Palermo, Mirri: «Tentativi di destabilizzazione? Notizie inventate. C’è un pizzico di invidia»
Tra i temi affrontati dal presidente rosanero anche le recenti indiscrezioni circolate sui media, definite prive di fondamento.
«Sono state scritte cose che proprio non esistono. Non so quale sia la fonte e faccio fatica a capire da dove arrivino certe ricostruzioni».
Mirri ha parlato di una comunicazione orientata esclusivamente alla ricerca di visibilità.
«Capisco che per un click ormai valga tutto e si finiscano per raccontare vicende inesistenti».
Il presidente ha poi portato l’esempio della tournée australiana.
«Non siamo noi a pagare per andare in Australia. È esattamente il contrario: ci hanno invitati insieme a Milan, Inter e Juventus. Siamo una squadra di Serie B, ma evidentemente siamo una grande società».

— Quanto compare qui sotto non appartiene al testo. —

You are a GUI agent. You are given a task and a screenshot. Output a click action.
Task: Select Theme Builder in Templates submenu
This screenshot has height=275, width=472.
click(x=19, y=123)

Secondo Mirri, il successo del Palermo può generare reazioni negative.
«Forse c’è anche un pizzico di invidia. Io raccolgo un tentativo di destabilizzazione che considero inspiegabile e inaccettabile, soprattutto in questo momento».
Infine un riferimento ai tifosi.
«Credo che i tifosi del Palermo non apprezzino questo modo di fare. Mi sembra un tentativo davvero maldestro».